La combinación de escultura, ropa y cabello auténticos producía un efecto extraordinariamente realista. Para el público de la época, la figura podía parecerse más a una persona embalsamada, una figura de cera o un ejemplar científico que a una escultura tradicional.
¿Por qué provocó tanto rechazo?
La escultura se presentó en la sexta exposición impresionista de 1881. Algunos críticos atacaron tanto su aspecto como sus materiales.
Degas no había embellecido las facciones ni las proporciones corporales de la modelo para adaptarlas a los cánones académicos. La representó con brazos y piernas delgados, el vientre ligeramente redondeado, el rostro ancho y la barbilla elevada.

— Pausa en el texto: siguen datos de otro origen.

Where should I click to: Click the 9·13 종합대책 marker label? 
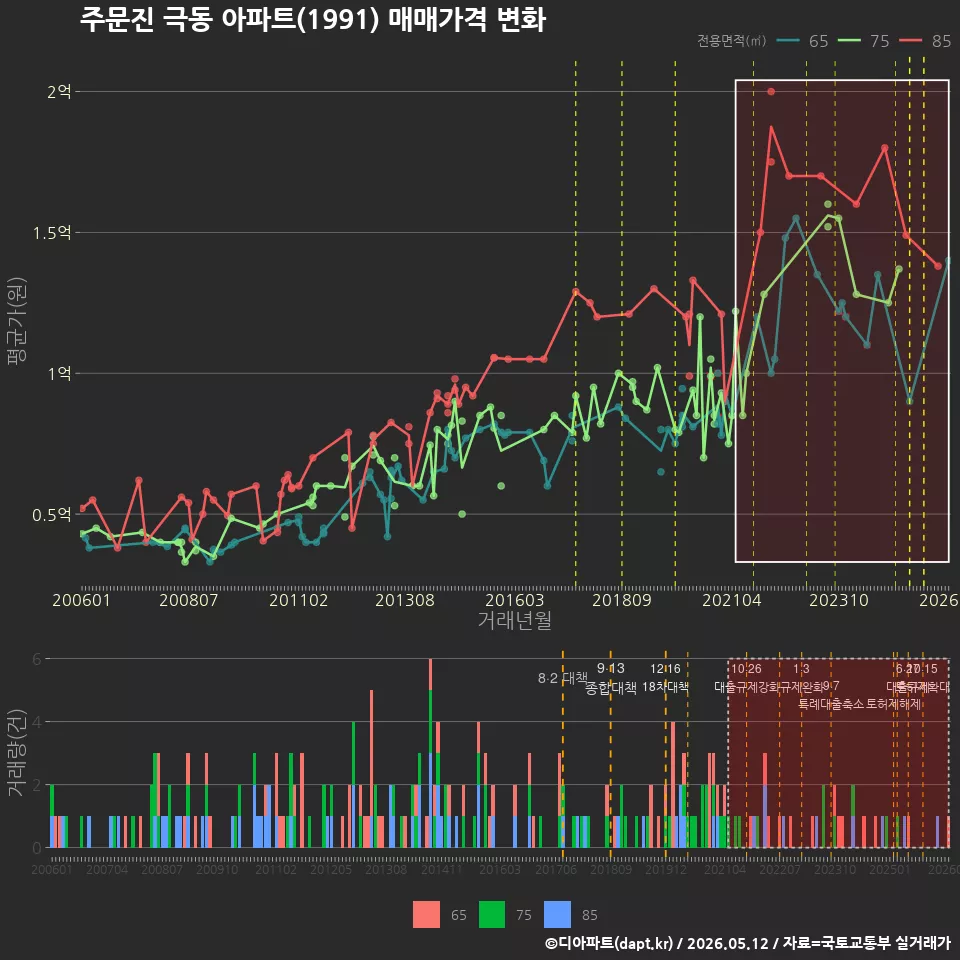point(610,678)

Algunos comentarios de la época llegaron a interpretar sus rasgos mediante teorías pseudocientíficas que pretendían relacionar el aspecto físico con la delincuencia o la supuesta degeneración moral. Estas reacciones revelan tanto los prejuicios sociales del momento como el carácter innovador de la obra.
La vitrina de cristal también contribuyó a la impresión de estar contemplando un espécimen. No obstante, no fue una decisión adoptada por unos organizadores ajenos a Degas: según el Museo de Orsay, el propio artista quiso que la figura se mostrara de este modo.

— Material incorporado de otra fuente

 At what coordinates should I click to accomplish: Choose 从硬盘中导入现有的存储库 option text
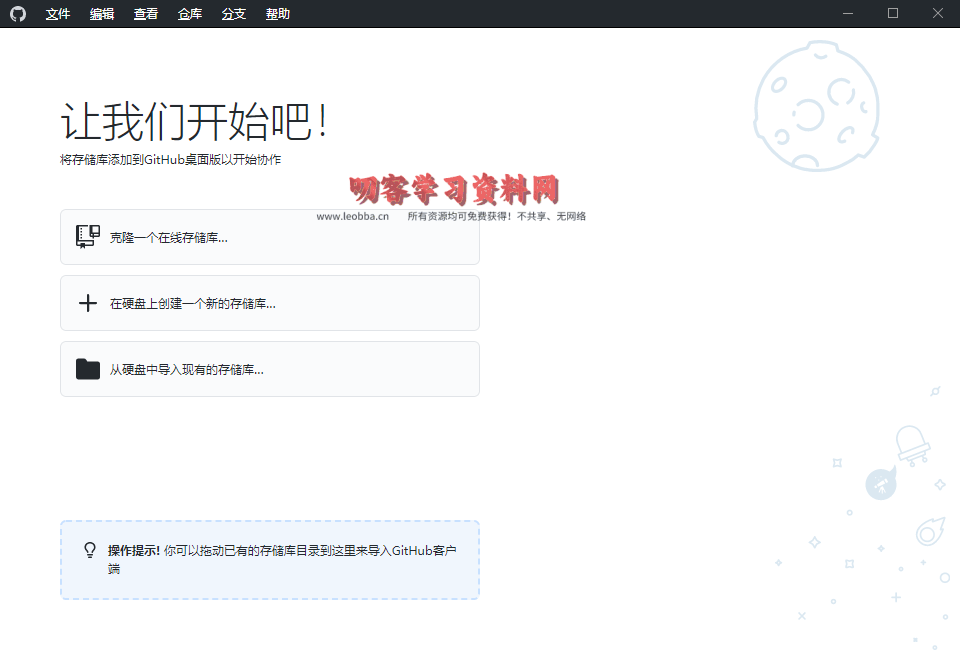tap(187, 370)
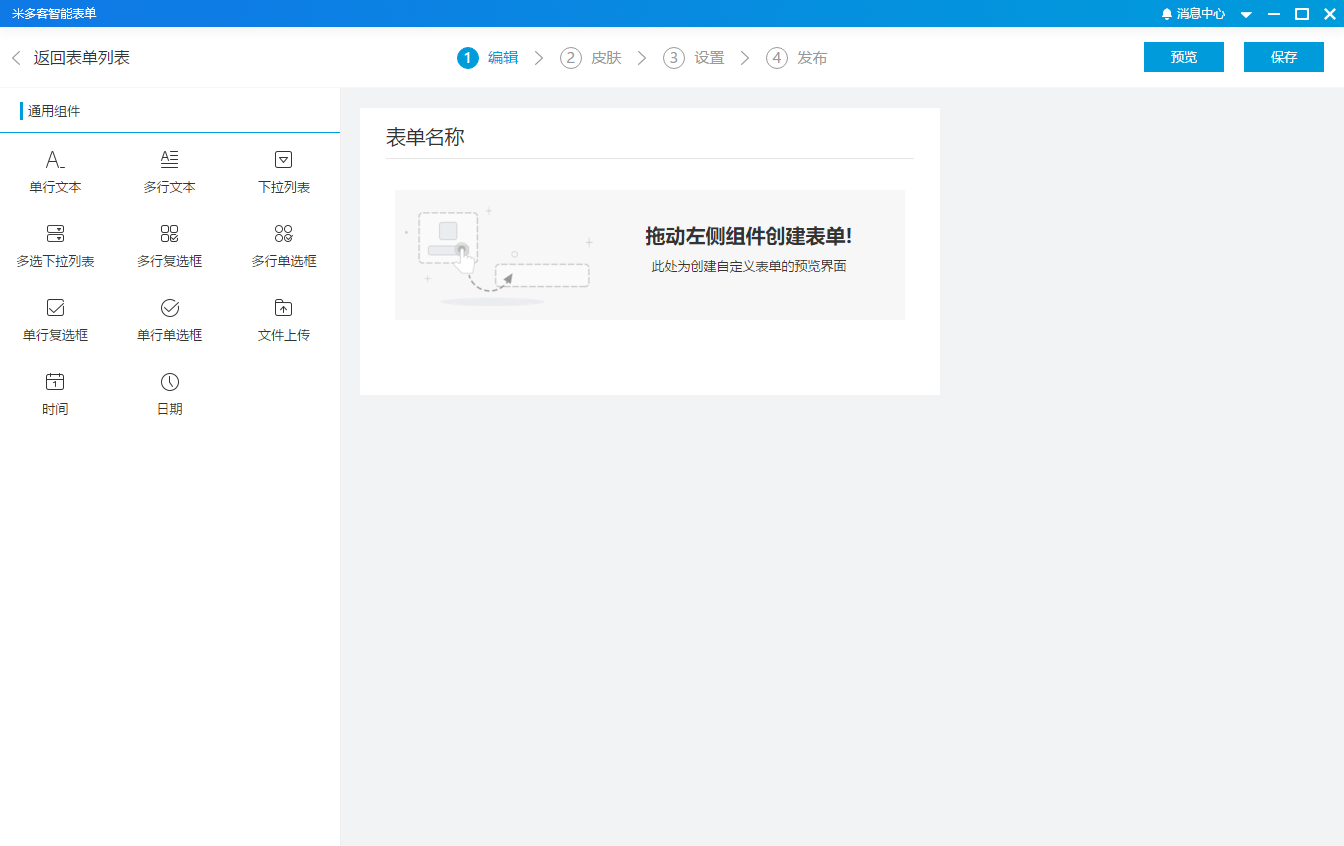Click the 预览 (preview) button

1183,57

Una obra única durante la vida de Degas
Aunque Degas creó numerosas figuras de bailarinas, mujeres y caballos en la intimidad de su estudio, La pequeña bailarina de catorce años fue la única escultura que expuso públicamente durante su vida.
Tras la exposición de 1881, la obra regresó a su estudio. Cuando el artista murió en 1917, sus herederos encontraron alrededor de 150 esculturas de cera o arcilla, muchas de ellas deterioradas.

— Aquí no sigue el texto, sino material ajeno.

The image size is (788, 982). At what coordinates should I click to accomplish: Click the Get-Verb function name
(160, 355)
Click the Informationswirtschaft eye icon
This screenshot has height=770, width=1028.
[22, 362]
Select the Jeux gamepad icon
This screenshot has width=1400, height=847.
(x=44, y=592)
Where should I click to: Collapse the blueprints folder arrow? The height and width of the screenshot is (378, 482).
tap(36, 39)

La familia encargó posteriormente la fundición en bronce de las piezas que podían soportar el proceso. Por eso existen ejemplares de La pequeña bailarina en diferentes museos, aunque Degas solo modeló una figura original.
La escultura de cera realizada por sus propias manos se conserva en la National Gallery of Art de Washington. El Museo de Orsay, el Metropolitan Museum de Nueva York y otras colecciones poseen fundiciones posteriores en bronce.
¿Cómo se traduce el título?
El título francés es Petite danseuse de quatorze ans. En español suele traducirse como La pequeña bailarina de catorce años, aunque también se emplean formas más breves como La pequeña bailarina.
En inglés conviven títulos como Little Dancer Aged Fourteen y The Little Fourteen-Year-Old Dancer. No se trata necesariamente de obras diferentes: las instituciones pueden utilizar traducciones distintas para referirse al mismo modelo de Degas o a sus fundiciones posteriores.
Este ejemplo muestra una dificultad frecuente en la traducción artística. Traducir el título de una obra no consiste únicamente en trasladar las palabras: también hay que comprobar la denominación utilizada por cada museo, distinguir entre el original y las reproducciones y evitar crear la impresión de que existen obras diferentes.
De obra rechazada a icono del arte
La percepción de la escultura cambió radicalmente durante el siglo XX. Lo que en 1881 se consideraba desagradable o impropio de una obra de arte pasó a valorarse por su realismo, sus materiales y su forma de representar una vida alejada de los escenarios idealizados.
Actualmente, la figura puede parecernos frágil, orgullosa o decidida. Su postura no ofrece una interpretación única. Precisamente ahí reside buena parte de su fuerza: Marie van Goethem no aparece convertida en una alegoría ni en un personaje sentimental, sino como una joven concreta situada ante la mirada del espectador.